Similar apps in the same orbit
Other apps that pool balances and transactions across institutions, which a unified integration tends to sit next to. Listed for context, not ranked.
- Monarch Money — subscription personal-finance tool that gathers accounts into one view for budgeting and net-worth tracking.
- Rocket Money — aggregation plus subscription tracking and budgeting, with a free tier that links accounts read-only.
- Copilot Money — design-led iOS and macOS app with strong transaction categorisation across linked accounts.
- YNAB (You Need a Budget) — zero-based budgeting that imports linked-account transactions to assign every dollar.
- Quicken Simplifi — a live spending plan driven by aggregated account activity.
- PocketGuard — links checking, savings, cards, loans and investments to show safe-to-spend after bills.
- Mint — the long-running aggregator that shut down in 2024; its users scattered to the apps above.
Questions integrators ask about this feed
How fresh is the aggregated feed, and can it push events instead of being polled?
Two clocks run side by side. The bank's own deposit and loan accounts read close to real time; balances and transactions pulled in from other institutions arrive on the aggregator's refresh cycle, so they can lag by hours. We model the integration as a push: a webhook fires on each posted or updated transaction and on each triggered alert, and a scheduled delta sync fills the space between pushes.
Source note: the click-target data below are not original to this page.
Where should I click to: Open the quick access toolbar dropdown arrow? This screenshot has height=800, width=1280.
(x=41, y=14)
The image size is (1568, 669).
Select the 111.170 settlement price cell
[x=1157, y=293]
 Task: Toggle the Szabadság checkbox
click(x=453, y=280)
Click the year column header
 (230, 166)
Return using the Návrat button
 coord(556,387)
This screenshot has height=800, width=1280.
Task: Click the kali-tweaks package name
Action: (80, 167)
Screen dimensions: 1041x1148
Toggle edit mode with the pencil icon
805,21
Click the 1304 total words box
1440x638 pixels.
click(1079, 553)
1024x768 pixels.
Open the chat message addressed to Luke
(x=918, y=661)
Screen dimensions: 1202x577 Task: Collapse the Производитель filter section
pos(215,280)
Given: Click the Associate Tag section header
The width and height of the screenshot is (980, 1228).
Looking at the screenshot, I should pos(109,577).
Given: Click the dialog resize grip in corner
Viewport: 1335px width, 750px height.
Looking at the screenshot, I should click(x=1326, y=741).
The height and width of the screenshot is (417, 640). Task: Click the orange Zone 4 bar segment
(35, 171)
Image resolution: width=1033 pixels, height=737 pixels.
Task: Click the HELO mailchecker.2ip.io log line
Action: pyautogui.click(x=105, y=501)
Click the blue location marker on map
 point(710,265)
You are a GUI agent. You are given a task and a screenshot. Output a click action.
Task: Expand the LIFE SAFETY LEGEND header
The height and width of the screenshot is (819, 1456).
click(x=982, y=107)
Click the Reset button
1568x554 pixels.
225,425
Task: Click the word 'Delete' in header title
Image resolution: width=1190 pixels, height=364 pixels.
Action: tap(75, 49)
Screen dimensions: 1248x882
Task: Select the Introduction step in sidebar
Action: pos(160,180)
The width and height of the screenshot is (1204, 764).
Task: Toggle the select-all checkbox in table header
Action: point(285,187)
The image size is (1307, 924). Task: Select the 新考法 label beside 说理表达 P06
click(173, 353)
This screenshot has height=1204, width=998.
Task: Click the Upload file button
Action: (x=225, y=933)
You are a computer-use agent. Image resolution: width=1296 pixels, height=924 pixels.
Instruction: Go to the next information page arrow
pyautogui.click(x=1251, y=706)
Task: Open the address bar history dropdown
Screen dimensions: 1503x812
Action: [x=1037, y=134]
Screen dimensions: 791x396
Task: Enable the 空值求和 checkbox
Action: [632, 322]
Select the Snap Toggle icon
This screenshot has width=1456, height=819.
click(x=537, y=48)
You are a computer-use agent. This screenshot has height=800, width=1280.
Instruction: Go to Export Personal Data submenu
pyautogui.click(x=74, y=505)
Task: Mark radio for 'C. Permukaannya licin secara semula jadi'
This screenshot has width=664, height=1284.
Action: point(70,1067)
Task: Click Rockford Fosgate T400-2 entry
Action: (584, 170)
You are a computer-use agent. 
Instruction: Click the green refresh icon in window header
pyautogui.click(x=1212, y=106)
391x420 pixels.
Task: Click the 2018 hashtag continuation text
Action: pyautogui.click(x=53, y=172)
You consume events rather than hammering a poll loop.
Does the external-institution data come through at the same fidelity as Vermillion State Bank's own accounts?
No, and the integration says so on every record. Each transaction and balance carries a source field marking it as the bank's own core data or as a read-only pull from a linked outside account. Core records are authoritative; aggregated outside records are refreshed periodically and should not be treated as a live core balance. We reconcile the two so a stale external figure never masquerades as current.
What happens to the tags, notes and receipt photos users add to transactions?
The app lets people attach custom tags, free-text notes, receipt or check images and geo-information to individual transactions. Those are user-authored and sparse, present on some rows and absent on most. We map them as optional, nullable attachments so a plain transaction is never dropped for lacking them, and we carry the image references through when document capture is in the scope you ask for.
Which rules govern access to this account data in the United States?
The dependable basis today is the account holder's own authorization to reach their data, the same consent the app itself relies on at login. Vermillion State Bank is an FDIC-supervised, state-chartered Minnesota bank (FDIC certificate 10214 per FDIC BankFind). The CFPB's Personal Financial Data Rights rule under 12 CFR Part 1033 is where a US data feed may eventually lean, but it is not in force: a federal court enjoined enforcement and the Bureau reopened it for rulemaking. We build on consent now and track where the rule lands.
App profile — quick facts
Vermillion State Bank publishes a free money-management app for Android and iOS (package com.vermillionbank.grip and App Store id 1152167264, per the app's store listings). It aggregates a person's financial accounts, including accounts at other institutions, into one up-to-the-minute view, with multi-account balances, transaction history, merchant spending averages, low-funds and upcoming-bill alerts, and the option to tag transactions or attach notes, photos and geo-information. Access uses the customer's existing Internet Banking credentials and a 4-digit passcode. The bank itself is a state-chartered commercial bank headquartered in Vermillion, Minnesota, founded in 1918, FDIC-supervised under certificate 10214, operating several branches in the area (per FDIC BankFind and public branch records).